Some external managers have noticed super funds growing increasingly interested in cryptocurrencies over recent months. They’re presently restrained from investing in them due to the massive tracking error they’d be taking on, the associated lack of a YFYS benchmark, and the meagre long-term performance data – not to mention the ongoing cryptocurrency “polar vortex” that Nadine Chakar, global head of State Street Digital, describes.

“It’s very hard to find somebody that’s neutral about cryptocurrencies,” Chakar said. “Either you’re for it and think it’s going to change the world and the way monetary policy is administered… or you think it’s just a whole bunch of code. Either it’s zero or to the moon.

But Chakar believes that cryptocurrencies are now emerging as a “fifth asset class” – they’re definitely not too big to fail, but they’re too big to disappear. Non-traditional fund managers are moving into the space, which isn’t just cryptocurrencies, but the entire infrastructure that supports them. Still, the things that some people believed about cryptocurrencies are now being proven wrong.

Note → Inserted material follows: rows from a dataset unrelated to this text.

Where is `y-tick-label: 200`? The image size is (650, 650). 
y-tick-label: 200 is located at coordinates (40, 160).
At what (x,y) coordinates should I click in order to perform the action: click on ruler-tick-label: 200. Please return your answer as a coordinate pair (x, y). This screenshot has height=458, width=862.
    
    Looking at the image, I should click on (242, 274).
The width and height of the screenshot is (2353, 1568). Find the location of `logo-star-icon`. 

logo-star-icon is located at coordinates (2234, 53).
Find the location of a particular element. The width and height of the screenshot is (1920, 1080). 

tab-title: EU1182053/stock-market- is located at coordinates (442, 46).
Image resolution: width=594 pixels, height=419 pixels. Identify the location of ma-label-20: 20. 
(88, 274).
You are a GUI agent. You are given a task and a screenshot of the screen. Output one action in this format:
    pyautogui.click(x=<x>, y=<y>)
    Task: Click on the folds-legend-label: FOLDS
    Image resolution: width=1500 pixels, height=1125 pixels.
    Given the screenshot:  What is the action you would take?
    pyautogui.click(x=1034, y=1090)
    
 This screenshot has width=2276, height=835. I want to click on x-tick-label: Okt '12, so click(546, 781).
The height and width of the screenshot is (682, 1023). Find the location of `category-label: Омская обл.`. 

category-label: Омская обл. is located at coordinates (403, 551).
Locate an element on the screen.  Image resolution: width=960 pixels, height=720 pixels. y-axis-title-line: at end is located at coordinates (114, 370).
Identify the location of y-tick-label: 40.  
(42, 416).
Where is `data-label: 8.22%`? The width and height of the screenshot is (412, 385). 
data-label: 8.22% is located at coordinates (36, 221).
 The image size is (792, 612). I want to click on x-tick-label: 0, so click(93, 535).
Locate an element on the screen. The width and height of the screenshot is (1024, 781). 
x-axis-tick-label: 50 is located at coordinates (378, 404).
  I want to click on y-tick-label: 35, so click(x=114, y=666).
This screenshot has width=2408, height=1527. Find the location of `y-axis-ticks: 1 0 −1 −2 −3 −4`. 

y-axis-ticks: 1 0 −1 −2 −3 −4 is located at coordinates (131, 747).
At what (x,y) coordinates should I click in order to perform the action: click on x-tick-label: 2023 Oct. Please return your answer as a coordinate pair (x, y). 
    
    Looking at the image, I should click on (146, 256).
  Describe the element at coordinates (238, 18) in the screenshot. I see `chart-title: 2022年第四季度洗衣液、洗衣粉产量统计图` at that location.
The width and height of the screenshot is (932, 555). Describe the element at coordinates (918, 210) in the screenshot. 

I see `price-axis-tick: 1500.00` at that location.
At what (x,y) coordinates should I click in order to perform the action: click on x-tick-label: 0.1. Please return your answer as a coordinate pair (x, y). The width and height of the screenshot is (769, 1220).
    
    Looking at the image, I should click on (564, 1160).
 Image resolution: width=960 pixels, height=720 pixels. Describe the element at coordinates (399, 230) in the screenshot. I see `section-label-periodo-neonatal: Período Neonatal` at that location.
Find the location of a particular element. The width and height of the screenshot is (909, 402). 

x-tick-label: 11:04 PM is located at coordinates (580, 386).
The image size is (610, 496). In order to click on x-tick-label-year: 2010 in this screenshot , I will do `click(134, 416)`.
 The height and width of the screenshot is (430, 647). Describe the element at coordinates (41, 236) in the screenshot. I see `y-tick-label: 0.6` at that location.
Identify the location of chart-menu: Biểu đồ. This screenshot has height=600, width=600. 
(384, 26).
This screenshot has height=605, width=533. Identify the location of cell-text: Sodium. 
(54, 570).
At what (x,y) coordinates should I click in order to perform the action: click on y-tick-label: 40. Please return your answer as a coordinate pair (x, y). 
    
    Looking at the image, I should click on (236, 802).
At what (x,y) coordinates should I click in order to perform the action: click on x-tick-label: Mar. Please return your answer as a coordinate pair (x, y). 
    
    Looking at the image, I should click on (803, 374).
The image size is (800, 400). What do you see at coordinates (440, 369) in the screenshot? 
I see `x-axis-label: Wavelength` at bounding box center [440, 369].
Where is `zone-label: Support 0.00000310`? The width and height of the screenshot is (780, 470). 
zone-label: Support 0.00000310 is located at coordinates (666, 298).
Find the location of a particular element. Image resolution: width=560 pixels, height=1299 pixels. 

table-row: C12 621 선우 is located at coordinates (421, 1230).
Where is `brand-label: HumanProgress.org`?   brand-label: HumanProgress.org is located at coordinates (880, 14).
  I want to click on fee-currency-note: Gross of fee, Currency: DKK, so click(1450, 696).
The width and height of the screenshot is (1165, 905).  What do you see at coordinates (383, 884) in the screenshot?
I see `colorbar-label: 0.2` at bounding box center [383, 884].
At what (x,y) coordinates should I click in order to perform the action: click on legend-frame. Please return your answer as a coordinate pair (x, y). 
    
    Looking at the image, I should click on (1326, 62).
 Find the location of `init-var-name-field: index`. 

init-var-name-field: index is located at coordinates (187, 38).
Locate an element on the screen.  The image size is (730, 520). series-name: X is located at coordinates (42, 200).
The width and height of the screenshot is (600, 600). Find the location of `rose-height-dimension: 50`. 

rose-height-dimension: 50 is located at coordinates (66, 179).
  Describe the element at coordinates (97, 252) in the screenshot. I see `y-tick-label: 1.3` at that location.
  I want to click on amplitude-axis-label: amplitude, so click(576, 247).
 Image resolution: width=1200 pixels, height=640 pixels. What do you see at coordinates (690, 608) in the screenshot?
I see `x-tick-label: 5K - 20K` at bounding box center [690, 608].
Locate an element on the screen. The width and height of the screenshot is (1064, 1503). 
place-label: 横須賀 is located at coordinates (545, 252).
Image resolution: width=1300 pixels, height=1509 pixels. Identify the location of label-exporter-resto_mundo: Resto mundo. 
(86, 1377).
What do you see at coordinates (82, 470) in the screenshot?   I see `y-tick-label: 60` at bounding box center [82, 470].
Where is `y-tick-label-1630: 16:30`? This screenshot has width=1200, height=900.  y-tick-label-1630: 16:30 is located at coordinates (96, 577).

They haven’t acted as a good hedge against inflation, and they’re not as uncorrelated as their proponents claimed; in fact, cryptocurrencies have mostly behaved like tech stocks in the current market sell-off. For all those reasons, they haven’t found a fan in Mark Rider, LGIAsuper chief investment officer.
“Looking back… it has gone from a dollar up to $22,000. But the point about it is what’s its value?” What is it going to invest in the portfolio, and what’s its value? Like most assets they don’t go in a straight line – they rally on the rumour and sell-off on the fact. When the fact came through in inflation going up, bitcoin came off.”

“With a lot of these technologies and innovations you get a multitude that quickly boils down – Bitcoin very much has the lead on that, along with Ether. But for me I don’t just want to indiscriminately buy it because I like the story. I want a sense of the value and what the return potential is… Given it’s our member’s money, I don’t want to be experimenting.”